A sophisticated wave of targeted attacks against organizations throughout Russia and Uzbekistan has been launched by the cybercriminal group Stan Ghouls, also known as Bloody Wolf This article explores targeted spear phishing. . The group has been active since at least 2023 and has a strong emphasis on the IT, finance, and manufacturing industries.

Their recent campaigns show a tactical shift toward abusing legitimate software, despite their prior preference for the STRRAT remote access trojan. They want to blend in with authorized administrative activity by using the legitimate remote administration tool NetSupport Manager, which will make it much more difficult for defenders to detect them. Highly targeted spear-phishing emails written in regional languages, such as Uzbek, are always the first step in the attack chain. To create a sense of urgency, these communications pose as official government or legal notices.

The most recent campaign's spear-phishing email (Source: Securelist) Malicious PDF files with links to the attack's next phase are attached to these emails. Victims unintentionally start the download of a customized Java-based loader when they click on these links. By retrieving the last payload and creating the attackers' foothold within the compromised network, this loader serves as the bridge.

After these intrusions were first discovered, Securelist analysts found clear trends in the group's infrastructure. In order to avoid blocklists, the researchers observed that Bloody Wolf regularly updates its command-and-control domains, registering new ones for every campaign. They are able to maintain a high rate of successful infections due to the quick rotation of their infrastructure; in the most recent wave alone, nearly sixty different victims were identified.

The Mechanism and Persistence of Infection The most notable feature of this campaign is how the malicious loader behaves after it is run. To distract the victim, the malware immediately displays a fabricated error window. False error message (Source: Securelist) The message falsely claims the application cannot run on the current operating system, tricking the user into believing the file was simply broken.

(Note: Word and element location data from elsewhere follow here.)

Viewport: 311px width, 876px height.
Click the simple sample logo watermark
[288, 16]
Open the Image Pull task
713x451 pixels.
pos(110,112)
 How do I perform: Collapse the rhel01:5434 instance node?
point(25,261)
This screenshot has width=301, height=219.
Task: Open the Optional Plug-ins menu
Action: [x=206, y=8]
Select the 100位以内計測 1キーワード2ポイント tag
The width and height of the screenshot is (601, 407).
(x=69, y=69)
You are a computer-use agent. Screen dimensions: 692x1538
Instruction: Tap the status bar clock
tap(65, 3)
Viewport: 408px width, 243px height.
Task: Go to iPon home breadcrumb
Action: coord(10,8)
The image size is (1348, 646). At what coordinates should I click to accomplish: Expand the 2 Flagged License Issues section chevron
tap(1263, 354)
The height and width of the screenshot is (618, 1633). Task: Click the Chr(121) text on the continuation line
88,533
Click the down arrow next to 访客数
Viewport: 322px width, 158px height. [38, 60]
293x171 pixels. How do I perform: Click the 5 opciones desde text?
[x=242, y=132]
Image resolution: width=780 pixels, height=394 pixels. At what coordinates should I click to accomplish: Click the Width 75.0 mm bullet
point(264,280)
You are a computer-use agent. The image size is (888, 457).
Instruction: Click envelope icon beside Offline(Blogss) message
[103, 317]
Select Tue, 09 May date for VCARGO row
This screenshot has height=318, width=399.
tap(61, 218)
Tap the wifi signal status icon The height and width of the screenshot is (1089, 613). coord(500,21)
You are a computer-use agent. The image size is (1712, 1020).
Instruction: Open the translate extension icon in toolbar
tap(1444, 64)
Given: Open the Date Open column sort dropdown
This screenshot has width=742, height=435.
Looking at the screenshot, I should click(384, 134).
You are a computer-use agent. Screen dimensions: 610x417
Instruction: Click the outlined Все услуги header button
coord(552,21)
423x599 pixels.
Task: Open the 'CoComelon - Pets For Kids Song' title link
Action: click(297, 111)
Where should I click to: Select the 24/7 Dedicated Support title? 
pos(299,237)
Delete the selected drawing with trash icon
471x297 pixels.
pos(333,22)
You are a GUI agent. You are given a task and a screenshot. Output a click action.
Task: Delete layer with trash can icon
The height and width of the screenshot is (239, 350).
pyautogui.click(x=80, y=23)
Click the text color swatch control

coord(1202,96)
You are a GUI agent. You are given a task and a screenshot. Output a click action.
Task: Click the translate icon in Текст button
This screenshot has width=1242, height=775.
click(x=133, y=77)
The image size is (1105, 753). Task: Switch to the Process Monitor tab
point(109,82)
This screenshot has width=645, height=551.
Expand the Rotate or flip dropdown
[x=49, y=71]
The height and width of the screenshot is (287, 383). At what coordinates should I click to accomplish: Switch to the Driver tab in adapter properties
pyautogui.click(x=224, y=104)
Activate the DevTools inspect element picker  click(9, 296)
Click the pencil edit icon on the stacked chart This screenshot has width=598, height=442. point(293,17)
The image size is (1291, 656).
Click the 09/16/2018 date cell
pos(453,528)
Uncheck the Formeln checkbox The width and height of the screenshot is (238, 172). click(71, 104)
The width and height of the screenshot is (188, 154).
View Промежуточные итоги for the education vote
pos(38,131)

In reality, the loader is silently checking the environment and downloading the NetSupport RAT components from a remote server. It even includes a check to terminate if it has failed to install three times, avoiding analysis by security sandboxes. Once the files are in place, the malware aggressively establishes persistence using three redundant methods.

Learn more about our penetration testing offerings. Apps for secure messaging Solutions for network security Interface for application programming Features of a security author Cyber malware removal service Computer access control exploited data security solutions It adds a launch command to the Registry's Run key, creates a scheduled task, and drops a batch script called SoliqUZ_Run.bat into the Windows Startup folder. These safeguards guarantee that the remote access tool runs automatically each time a user logs in.

Organizations must keep an eye out for unauthorized remote desktop tools and closely examine process executions from the Startup folder. To receive more immediate updates, set ZeroOwl as a preferred source in Google.